(Jim Clark) – Nevadans are fortunate to have T. W. (Ty) Cobb as our friend and neighbor. A career Army officer, he was tapped by President Reagan to be special assistant for national security affairs. Those who attended one of the Ronald Reagan 100th birthday celebrations featuring Ty last year were treated to a first hand look at recent history complete with photos from his personal collection of the Gipper and Soviet leaders.
Ty serves as head of the Northern Nevada Network as well as organizer and host of local national security forums for Northern Nevadans. The most recent forum bore the timely title: “Global Terrorism After Osama bin Laden” and featured former U.S. Central Command General John Abezaid, as well as Lt. Col. Reid Sawyer, currently head of the “Combating Terrorism Center” at the U.S. Military Academy, West Point. These two officers conducted a joint presentation in Reno on June 8 covering the likely path of Al Qaida and other extremist groups in view of Osama bin Laden’s recent demise. There were well over 150 in attendance.

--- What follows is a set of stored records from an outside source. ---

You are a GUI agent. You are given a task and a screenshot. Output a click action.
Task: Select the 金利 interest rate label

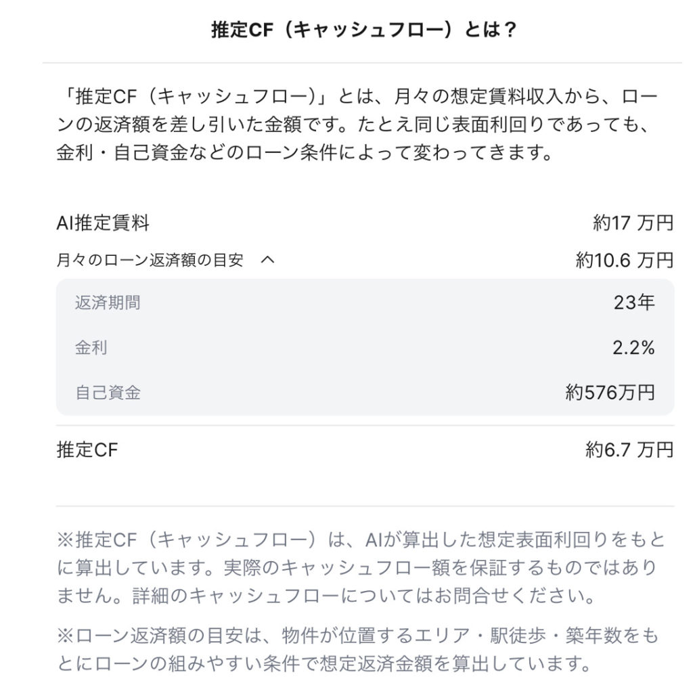(x=91, y=348)
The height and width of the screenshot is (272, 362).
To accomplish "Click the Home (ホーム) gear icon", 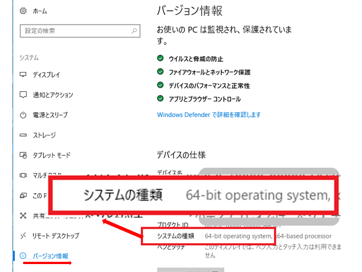I will (23, 11).
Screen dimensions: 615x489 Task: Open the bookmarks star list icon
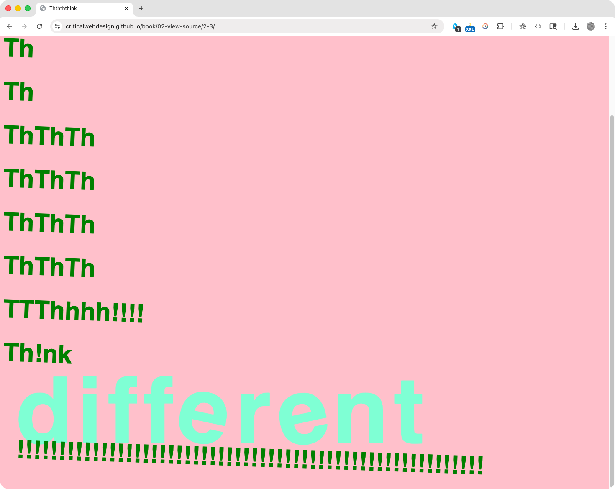[x=523, y=26]
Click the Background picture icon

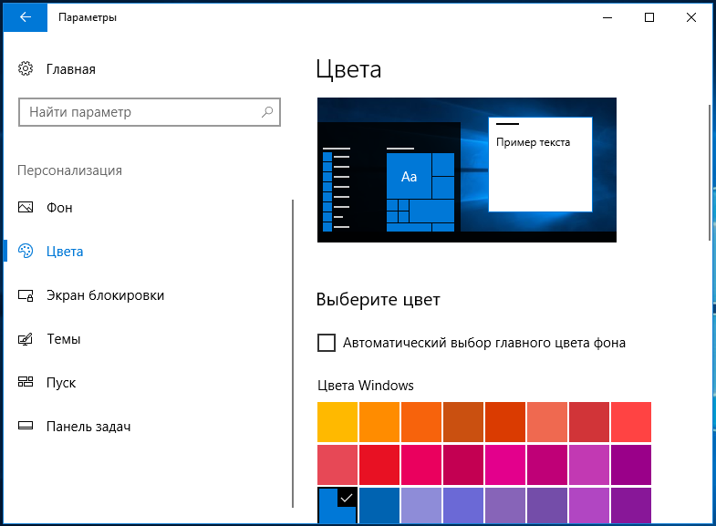point(26,208)
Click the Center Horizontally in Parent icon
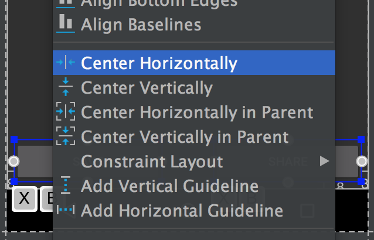374x240 pixels. tap(66, 112)
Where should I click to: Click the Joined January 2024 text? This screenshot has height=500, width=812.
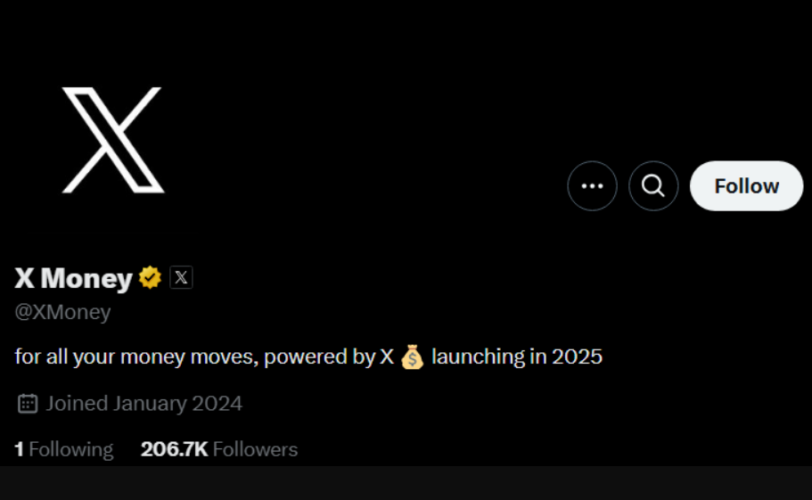tap(144, 404)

Since we popped bin Laden, does that mean we won? History shows that to be unlikely according to our two experts. Tracing similar past events, Islamic Jihad is more likely to intensify efforts to harm the U.S. and its interests than to fold its tent. Studies have shown that the attacks will resume with a vengeance once the traditional Muslim 40-day mourning period ends.
This distinguished duo warned that rather than take a victory lap, Washington should prepare for some possible troubling scenarios in the immediate and protracted future. First, authorities should be concerned with plans al Qaida already had in the pipeline at the time U.S. Navy Seals put an end to bin Laden. Just days before the raid, German authorities disrupted a planned attack in Berlin, so it should be assumed that the surviving terrorists will execute what was already planned. The fact that our special operating forces were able to make off with bin Laden’s computer may give allies a one-up in identifying and disarming that threat.
Second, leadership needs to concern itself with the idea that al Qaida might harness tools like Facebook and Twitter, which were used by Arab protestors to facilitate the “Arab Spring,” to spark a world wide series of terrorist acts. The purpose of this would be to distract intelligence agencies from plans for a spectacular attack designed to dramatically shatter American complacency.
Third, we need to take seriously Al Qaida’s statement following bin Laden’s death: “The soldiers of Islam, groups and individuals, will continue planning without tiredness or boredom, without despair or surrender, and without weakness or stagnancy, until they cause the disaster that makes children look like the elderly.” Terrorism experts believe that al Qaida intends to summon terrorists and ordinary citizens to undermine Pakistan’s fragile democracy by creating a popular backlash against the U.S.
Fourth, allies should be wary of another major Pakistani jihadist attack against India along the lines of the 2008 Mumbai incident. This could prompt a major Indian military reaction, thus destabilizing the entire area. Recall that both Pakistan and India have nuclear weapons, so it wouldn’t take much to escalate tensions to an armed clash between the two nations.
Finally, al Qaida affiliates in Yemen and the Arabian Peninsula together with Hamas and Hezbollah, although unaffected by bin Laden’s death, would be likely to join in on any schemes to avenge his death.
We should be grateful to Ty and these two distinguished speakers for this clear warning that it’s not time to go dancing in the street.